参院選福島、復興論戦は低調 浜通りの有権者から不満も

海を望む福島県浜通り地方を走る選挙カー。「復興論戦」は低調だ(画像の一部を加工しています)=6月28日、福島県浪江町

 参院選(7月10日投開票)の福島選挙区(改選数1)で、東京電力福島第1原発事故からの復興を巡る論戦が盛り上がっていない。山積する課題にどう向き合うか、対立軸はあいまいで、不満を漏らす有権者も。6月28、29日に相次いで福島県浜通り地方に入った与野党新人候補の遊説を追った。

自民・星氏、医療の充実前面

 「被災地医療を充実させ、地域を次世代につなぐ。具体的にプランを示し、皆さんと一緒に考えながら実現したい」。28日に沿岸部を回った自民党新人で総合病院理事長の星北斗氏(58)は、地域医療の充実を住民帰還の呼び水にする考えを各地で披露した。

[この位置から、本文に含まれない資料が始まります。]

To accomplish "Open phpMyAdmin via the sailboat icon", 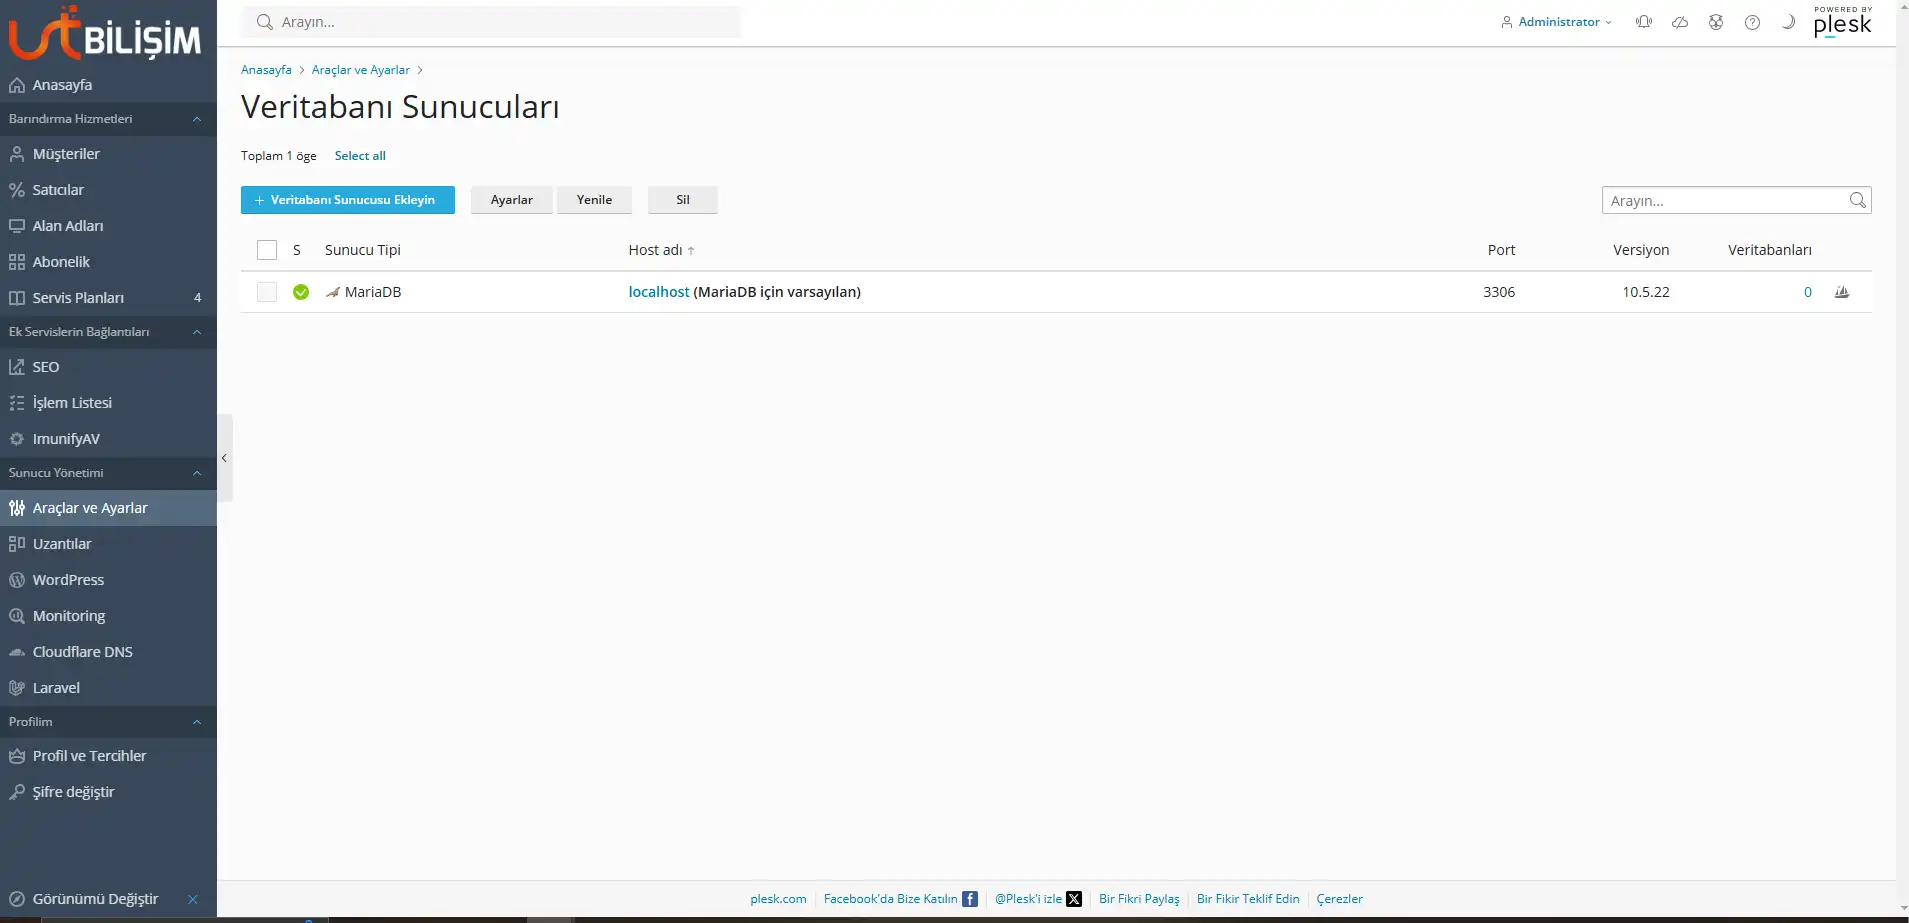I will (1843, 292).
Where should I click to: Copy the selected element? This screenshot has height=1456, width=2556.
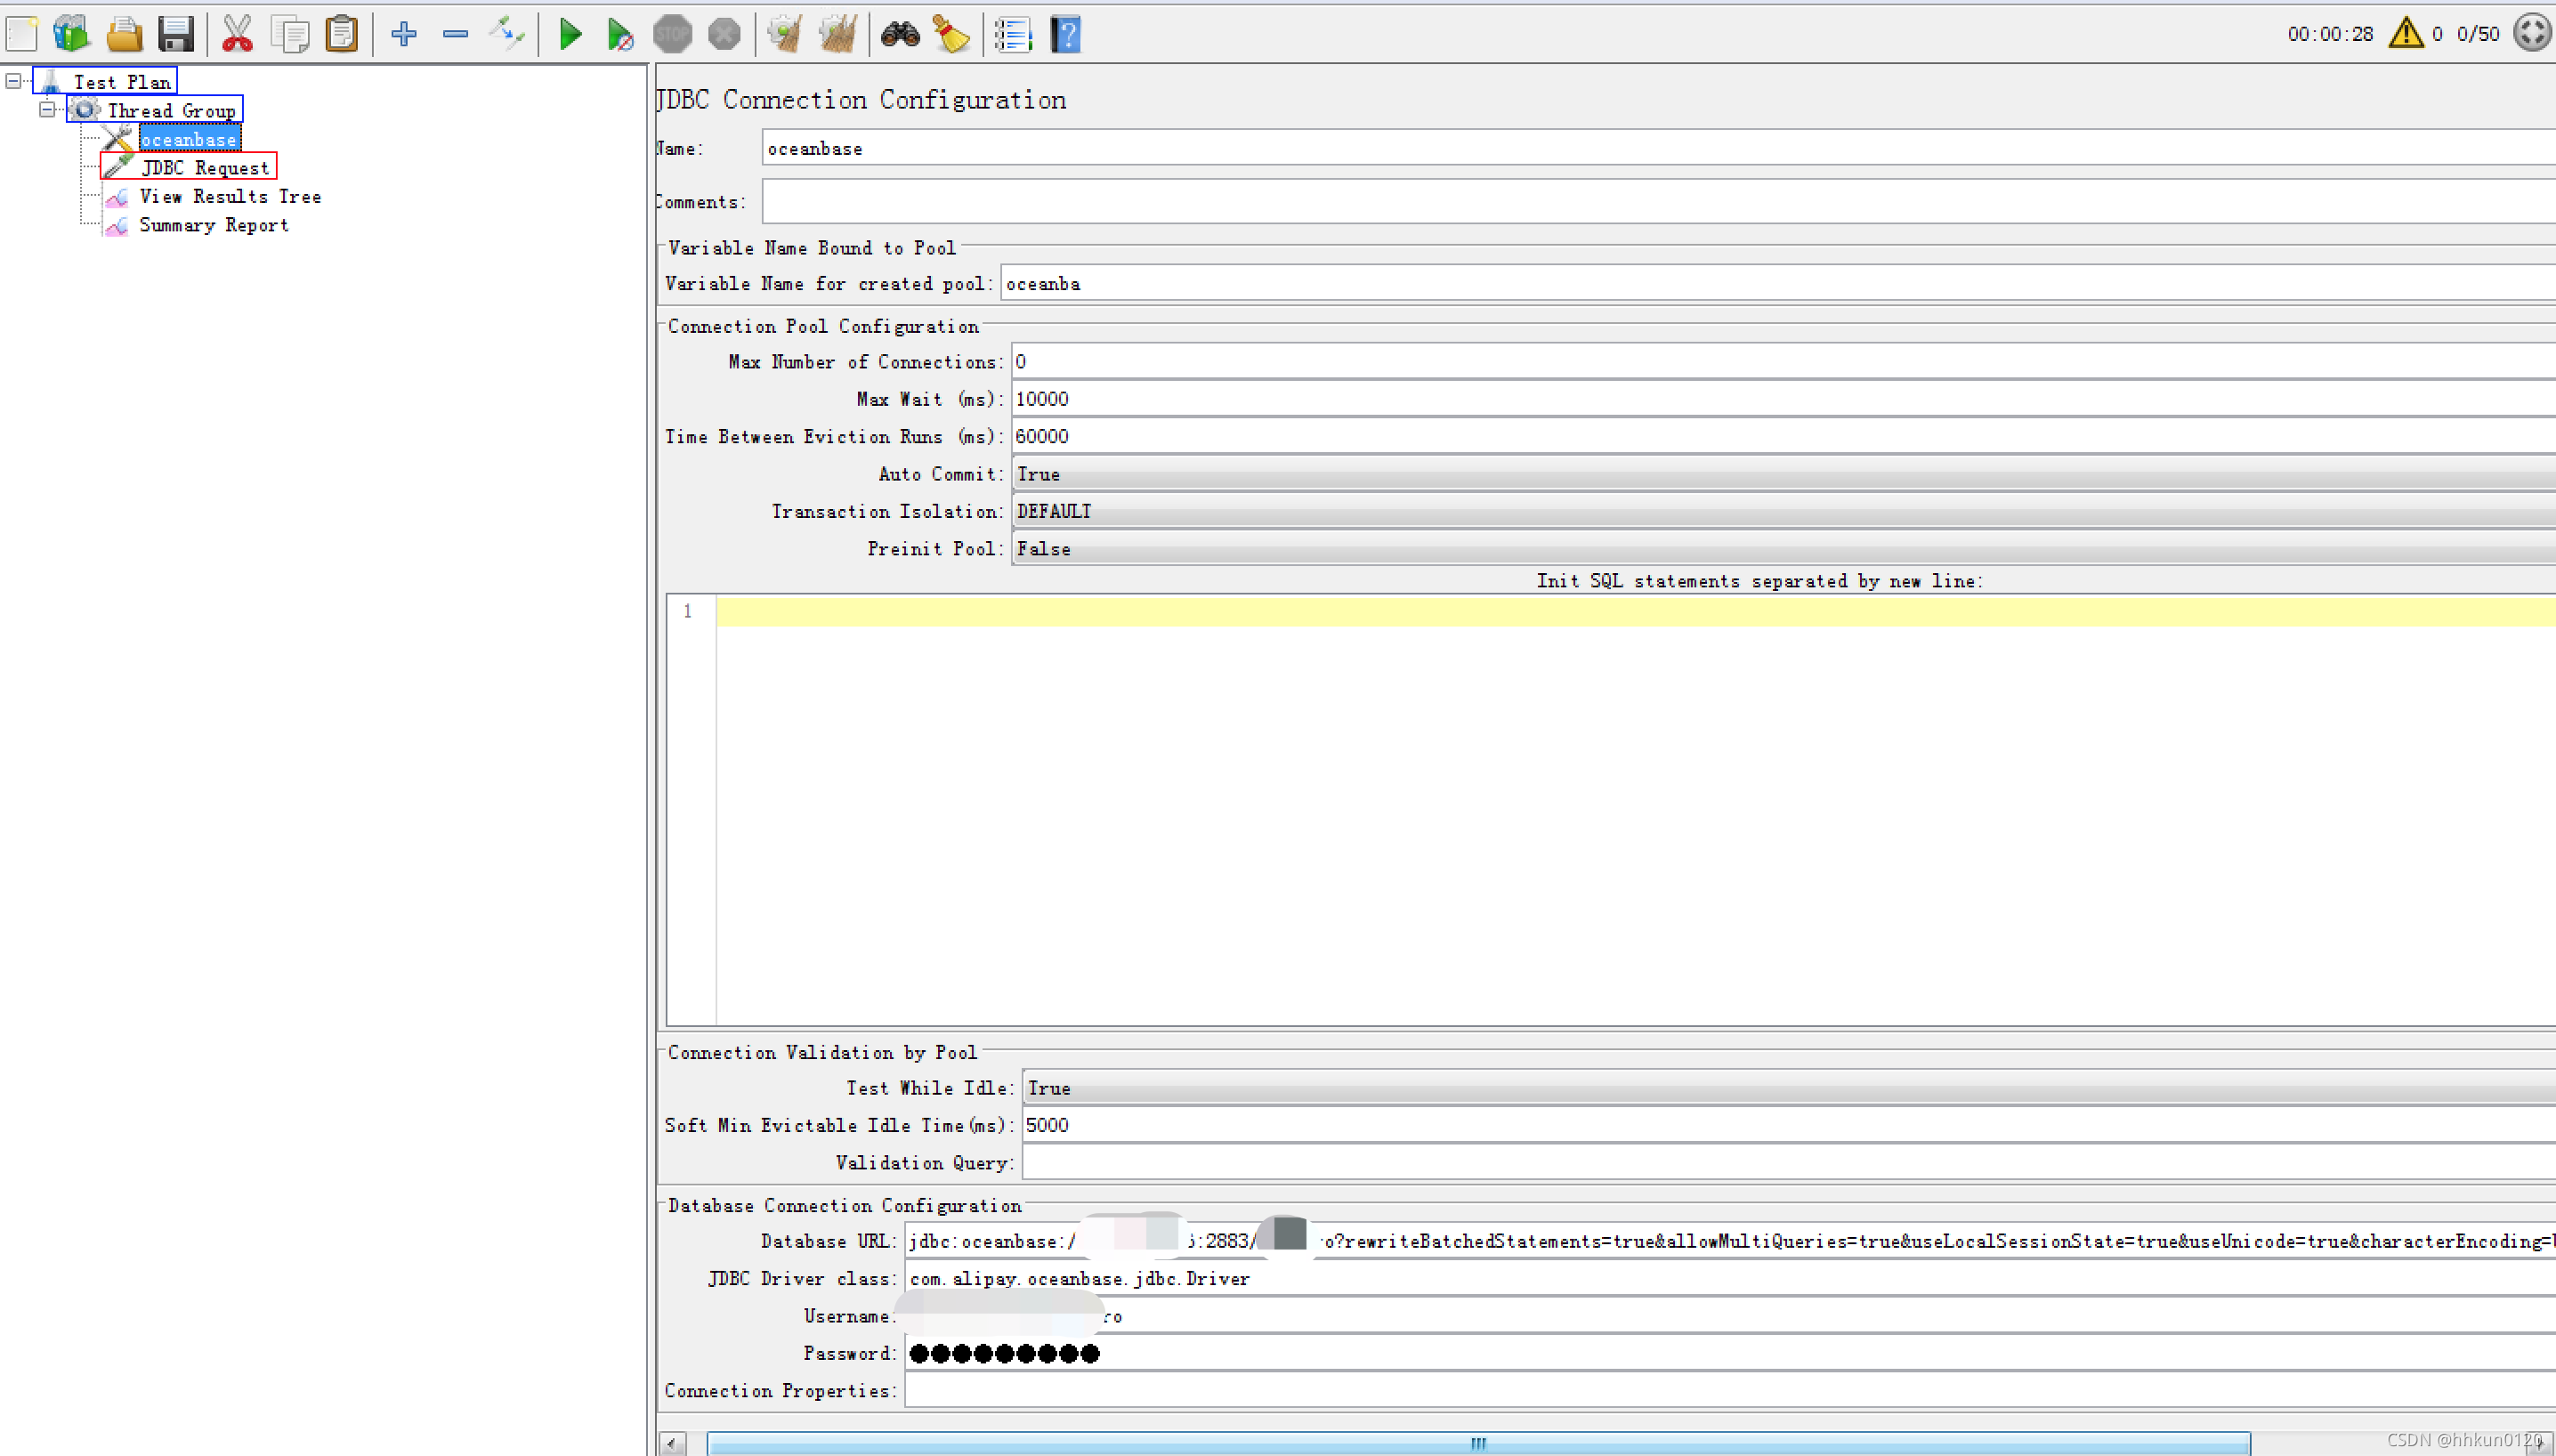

 医療は高齢世代には切実な問題。現役世代にとっても、産婦人科や小児科がない地域での子育ては難しい。復興庁が昨年度に実施した浜通り地方6市町村の住民意向調査によると、避難住民の「帰還を判断するために必要な条件」は全ての市町村で「医療機関の拡充等」が1位だった。

 原発事故で避難指示が出た浜通り11市町村のうち、避難指示が解除された地域の居住人口は5月末時点で計1万5000人強で、住民登録者の3割程度にとどまる。住民帰還だけでなく、新たな移住や定住の促進も課題になっている。

無所属・小野寺氏、産業再生に注力

 立憲民主党などが推す無所属新人のフリーアナウンサー小野寺彰子氏(43)は29日、いわき市のショッピングセンターなどで街頭演説した。「原発事故で福島の美しい海と産業が失われそうになった。ネガティブなイメージの払拭や、なりわいの再生に力を入れたい」などと訴えた。

 消費者庁が2月に実施した被災地の農林水産物に関する風評被害調査によると、福島県産品の購入を「ためらう」と回答したのは6・5%。2013年時の19・6%から大幅に減少したが、復興の足かせとなっている状況は変わらない。

 昨年度の国の経済センサス活動調査(速報値)によると、県内の民営事業所数は8万619社で、原発事故前の09年比で約1万8000社減った。雇用の確保は復興の最重要課題で、特に浜通り地方の場合は原発に依存した産業構造からの脱却と新産業の育成は大論点だ。

 星氏は「教育や産業を医療とセットで充実させる長期的な政策を進める」、小野寺氏は「被災地を直撃している物価高や格差の是正に取り組む」とも訴えた。両者の主張を聞いた有権者の声はさまざまだ。

 楢葉町の建設現場で働く50代男性は星氏の訴えについて「医療の問題は確かに大事だが、もっと『浜通りの未来をこうしたい』という明確なビジョンを聞きたかった」と手厳しい。

 買い物帰りに小野寺氏の演説を聞いたいわき市の80代女性は「今回の選挙の争点が物価高なのは分かるが、いわきに来ているのに復興に関する話が少な過ぎる」と不満げだった。

 福島選挙区にはNHK党新人の皆川真紀子氏(52)、政治団体「参政党」の新人窪山紗和子氏(47)、無所属新人の佐藤早苗氏(62)も立候補している。